◆ Exercise directions
Your answer should hold every line of the records below that contains the string "section".

Stored items
- Opening Delimiter -

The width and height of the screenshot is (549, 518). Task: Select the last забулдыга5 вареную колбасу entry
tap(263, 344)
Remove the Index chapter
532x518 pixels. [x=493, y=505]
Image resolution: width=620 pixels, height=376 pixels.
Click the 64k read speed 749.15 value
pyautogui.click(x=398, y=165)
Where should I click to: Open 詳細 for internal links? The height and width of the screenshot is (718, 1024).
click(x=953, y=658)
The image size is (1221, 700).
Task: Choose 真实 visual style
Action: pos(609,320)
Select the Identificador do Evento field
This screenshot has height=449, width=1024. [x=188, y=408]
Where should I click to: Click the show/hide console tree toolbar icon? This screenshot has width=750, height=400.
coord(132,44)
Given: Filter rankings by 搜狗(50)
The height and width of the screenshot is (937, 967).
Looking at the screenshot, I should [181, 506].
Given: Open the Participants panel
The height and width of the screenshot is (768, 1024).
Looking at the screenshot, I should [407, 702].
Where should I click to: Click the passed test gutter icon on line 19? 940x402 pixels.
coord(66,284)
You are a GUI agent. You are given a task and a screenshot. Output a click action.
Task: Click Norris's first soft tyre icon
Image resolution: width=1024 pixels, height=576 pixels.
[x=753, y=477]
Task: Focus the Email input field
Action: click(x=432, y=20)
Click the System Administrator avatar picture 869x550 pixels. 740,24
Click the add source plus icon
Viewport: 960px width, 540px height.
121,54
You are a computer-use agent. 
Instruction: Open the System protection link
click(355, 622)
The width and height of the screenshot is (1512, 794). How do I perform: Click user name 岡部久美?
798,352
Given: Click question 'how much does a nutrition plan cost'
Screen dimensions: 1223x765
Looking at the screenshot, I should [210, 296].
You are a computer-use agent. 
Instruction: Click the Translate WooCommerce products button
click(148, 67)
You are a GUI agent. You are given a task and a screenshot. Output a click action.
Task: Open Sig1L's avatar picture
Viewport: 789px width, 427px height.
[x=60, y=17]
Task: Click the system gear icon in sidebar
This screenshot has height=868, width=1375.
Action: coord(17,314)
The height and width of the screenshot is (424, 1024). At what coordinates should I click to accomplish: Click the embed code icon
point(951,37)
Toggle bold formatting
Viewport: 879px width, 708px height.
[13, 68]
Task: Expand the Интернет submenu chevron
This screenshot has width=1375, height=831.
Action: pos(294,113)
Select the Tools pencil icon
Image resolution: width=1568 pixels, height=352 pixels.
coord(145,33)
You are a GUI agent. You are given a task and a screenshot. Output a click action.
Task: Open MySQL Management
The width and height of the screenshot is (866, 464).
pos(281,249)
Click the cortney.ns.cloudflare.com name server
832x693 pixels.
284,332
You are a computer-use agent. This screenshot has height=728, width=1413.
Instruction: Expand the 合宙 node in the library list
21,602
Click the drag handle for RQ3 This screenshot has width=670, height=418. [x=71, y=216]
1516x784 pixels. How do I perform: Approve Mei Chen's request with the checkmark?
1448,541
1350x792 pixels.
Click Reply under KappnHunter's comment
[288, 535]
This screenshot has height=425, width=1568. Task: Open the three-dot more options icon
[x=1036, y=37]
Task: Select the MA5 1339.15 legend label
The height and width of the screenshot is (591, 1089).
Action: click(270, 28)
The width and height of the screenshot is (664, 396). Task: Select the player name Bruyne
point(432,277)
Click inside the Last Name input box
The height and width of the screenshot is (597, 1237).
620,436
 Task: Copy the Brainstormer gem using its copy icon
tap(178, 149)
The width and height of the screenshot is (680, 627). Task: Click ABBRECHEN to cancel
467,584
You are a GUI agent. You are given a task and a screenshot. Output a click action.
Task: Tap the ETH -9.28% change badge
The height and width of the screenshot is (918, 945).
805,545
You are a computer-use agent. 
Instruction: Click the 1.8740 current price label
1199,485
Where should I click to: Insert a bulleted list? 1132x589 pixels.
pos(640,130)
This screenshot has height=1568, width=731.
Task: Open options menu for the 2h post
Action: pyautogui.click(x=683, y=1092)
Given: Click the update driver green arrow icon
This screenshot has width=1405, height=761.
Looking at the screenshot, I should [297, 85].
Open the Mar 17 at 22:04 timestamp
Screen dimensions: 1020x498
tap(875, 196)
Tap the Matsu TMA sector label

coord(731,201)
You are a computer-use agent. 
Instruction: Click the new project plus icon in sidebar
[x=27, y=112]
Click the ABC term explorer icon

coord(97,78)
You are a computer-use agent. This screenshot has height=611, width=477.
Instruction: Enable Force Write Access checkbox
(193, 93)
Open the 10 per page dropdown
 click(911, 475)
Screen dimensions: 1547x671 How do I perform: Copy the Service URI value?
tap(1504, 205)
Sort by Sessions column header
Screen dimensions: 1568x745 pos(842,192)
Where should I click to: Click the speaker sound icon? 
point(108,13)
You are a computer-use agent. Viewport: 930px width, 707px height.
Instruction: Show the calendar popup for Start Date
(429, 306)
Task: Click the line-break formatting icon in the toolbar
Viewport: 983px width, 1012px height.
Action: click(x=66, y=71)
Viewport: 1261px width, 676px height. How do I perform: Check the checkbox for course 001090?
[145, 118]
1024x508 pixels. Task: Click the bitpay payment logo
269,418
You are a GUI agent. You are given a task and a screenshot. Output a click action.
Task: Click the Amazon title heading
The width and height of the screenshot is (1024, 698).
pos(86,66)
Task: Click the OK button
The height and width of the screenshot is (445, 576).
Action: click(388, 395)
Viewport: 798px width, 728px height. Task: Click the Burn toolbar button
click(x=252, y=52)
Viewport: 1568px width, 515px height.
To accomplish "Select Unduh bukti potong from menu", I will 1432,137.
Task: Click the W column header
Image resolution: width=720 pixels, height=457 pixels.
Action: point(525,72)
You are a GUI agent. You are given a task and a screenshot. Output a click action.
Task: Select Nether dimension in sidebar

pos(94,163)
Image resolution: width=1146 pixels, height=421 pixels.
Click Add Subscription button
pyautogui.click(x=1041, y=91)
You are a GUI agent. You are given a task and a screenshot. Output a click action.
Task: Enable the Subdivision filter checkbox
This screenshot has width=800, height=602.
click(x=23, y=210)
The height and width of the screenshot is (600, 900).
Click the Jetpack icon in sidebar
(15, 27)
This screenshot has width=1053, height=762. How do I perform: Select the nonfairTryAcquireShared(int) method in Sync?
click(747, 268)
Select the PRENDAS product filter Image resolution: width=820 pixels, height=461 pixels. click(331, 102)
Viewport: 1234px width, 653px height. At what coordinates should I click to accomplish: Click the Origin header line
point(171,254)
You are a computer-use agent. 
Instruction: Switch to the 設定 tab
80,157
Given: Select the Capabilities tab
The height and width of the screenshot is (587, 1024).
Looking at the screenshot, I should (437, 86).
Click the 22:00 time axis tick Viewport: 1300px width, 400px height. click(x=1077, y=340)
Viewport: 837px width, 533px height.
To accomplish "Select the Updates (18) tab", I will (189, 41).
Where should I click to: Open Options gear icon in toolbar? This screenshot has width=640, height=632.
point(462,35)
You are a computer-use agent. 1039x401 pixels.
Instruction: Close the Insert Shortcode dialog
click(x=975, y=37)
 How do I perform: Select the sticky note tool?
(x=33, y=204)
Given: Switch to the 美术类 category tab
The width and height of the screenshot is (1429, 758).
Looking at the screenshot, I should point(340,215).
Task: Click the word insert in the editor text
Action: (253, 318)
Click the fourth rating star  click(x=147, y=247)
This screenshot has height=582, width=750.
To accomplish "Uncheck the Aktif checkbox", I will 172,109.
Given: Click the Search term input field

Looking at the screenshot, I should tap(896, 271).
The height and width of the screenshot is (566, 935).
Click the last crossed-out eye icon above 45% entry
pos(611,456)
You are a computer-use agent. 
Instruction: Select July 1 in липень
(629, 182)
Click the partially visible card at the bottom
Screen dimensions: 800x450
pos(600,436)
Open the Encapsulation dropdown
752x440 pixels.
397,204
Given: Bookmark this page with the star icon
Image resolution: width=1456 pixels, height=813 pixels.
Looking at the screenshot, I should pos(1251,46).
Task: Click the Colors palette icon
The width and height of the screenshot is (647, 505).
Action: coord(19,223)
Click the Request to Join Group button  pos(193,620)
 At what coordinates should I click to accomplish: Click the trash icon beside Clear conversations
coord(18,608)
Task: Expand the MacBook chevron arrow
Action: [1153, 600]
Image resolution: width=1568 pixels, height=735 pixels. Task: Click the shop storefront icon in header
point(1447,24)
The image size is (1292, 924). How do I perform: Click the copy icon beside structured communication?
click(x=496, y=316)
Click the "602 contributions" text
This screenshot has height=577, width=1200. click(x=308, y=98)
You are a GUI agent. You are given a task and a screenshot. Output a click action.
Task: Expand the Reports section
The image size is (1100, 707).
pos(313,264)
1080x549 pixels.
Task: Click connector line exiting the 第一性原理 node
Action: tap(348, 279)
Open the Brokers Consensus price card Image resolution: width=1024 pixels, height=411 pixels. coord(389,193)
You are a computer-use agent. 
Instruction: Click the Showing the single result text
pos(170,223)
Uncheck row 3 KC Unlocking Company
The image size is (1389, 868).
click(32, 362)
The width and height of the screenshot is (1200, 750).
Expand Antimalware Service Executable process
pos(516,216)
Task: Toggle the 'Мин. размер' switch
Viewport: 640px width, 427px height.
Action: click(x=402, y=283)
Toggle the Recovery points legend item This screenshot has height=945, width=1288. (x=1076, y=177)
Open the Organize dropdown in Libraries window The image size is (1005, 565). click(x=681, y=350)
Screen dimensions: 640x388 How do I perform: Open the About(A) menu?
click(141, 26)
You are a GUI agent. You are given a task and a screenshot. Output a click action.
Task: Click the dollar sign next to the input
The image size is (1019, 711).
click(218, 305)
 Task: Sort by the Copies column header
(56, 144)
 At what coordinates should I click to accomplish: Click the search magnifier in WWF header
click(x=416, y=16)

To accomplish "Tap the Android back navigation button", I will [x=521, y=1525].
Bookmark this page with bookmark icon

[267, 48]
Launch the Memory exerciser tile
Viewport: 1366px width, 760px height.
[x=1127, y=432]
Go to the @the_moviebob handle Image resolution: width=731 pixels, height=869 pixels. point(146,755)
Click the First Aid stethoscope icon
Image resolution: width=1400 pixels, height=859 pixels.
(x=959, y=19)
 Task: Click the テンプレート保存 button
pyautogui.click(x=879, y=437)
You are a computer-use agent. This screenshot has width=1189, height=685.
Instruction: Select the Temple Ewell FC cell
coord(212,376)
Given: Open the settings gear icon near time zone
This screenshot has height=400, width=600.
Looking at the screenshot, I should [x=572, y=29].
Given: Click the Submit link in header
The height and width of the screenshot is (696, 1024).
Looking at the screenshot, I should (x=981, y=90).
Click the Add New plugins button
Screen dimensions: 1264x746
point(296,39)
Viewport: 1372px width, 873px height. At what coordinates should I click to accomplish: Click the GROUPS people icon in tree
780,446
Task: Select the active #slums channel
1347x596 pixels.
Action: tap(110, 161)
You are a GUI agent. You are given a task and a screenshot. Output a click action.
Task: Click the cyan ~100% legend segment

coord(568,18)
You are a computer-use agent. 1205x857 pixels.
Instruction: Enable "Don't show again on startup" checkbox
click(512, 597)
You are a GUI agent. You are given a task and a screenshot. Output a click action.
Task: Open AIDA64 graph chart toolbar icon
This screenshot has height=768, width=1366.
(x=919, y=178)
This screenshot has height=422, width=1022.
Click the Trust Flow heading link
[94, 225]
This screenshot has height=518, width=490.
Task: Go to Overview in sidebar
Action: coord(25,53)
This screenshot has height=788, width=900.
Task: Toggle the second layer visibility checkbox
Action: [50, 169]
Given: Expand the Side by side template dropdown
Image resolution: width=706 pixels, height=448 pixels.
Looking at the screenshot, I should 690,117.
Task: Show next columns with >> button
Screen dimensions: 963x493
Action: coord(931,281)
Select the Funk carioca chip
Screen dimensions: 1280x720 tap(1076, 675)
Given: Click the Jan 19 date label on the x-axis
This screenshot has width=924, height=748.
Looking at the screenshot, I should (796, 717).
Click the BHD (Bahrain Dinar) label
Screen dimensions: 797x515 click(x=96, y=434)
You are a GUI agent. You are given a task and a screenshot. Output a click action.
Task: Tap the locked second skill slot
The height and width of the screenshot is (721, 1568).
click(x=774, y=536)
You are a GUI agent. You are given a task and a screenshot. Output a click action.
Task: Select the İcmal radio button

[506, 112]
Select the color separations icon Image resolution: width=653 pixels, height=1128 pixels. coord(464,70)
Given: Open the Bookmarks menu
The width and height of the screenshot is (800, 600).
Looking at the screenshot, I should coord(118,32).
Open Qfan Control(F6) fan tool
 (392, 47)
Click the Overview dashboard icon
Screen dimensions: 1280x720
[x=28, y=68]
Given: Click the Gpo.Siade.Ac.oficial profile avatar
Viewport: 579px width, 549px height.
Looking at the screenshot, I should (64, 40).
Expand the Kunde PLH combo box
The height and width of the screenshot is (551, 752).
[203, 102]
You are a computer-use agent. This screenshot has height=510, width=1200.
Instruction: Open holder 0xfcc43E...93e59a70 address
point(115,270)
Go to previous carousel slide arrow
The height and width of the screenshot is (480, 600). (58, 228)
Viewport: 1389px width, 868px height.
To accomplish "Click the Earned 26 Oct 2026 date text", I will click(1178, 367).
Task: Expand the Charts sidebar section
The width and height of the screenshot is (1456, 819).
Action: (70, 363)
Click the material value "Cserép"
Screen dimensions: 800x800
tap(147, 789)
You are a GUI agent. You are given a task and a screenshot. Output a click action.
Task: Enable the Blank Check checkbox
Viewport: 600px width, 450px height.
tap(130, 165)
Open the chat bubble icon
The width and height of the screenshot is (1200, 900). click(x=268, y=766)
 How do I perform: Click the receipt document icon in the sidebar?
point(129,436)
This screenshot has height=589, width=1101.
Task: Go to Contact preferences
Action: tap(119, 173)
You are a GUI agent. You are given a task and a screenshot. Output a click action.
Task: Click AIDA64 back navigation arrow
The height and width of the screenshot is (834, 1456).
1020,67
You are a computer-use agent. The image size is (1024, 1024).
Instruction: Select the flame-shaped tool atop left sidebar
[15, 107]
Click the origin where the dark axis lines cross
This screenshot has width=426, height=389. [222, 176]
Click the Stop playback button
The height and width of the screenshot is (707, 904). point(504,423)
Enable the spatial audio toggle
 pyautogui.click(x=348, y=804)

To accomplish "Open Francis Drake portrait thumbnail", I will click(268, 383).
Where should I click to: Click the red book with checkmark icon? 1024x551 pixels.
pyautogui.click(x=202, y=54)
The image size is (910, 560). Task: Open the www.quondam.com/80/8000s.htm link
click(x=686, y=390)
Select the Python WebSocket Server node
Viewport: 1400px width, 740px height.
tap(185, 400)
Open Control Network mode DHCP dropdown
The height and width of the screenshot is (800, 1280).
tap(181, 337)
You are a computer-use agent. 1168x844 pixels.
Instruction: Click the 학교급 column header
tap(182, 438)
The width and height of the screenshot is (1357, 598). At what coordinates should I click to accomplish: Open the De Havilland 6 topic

- Closing Delimiter -

◆ Answer
Task: Expand the Reports section
Task: Expand the Charts sidebar section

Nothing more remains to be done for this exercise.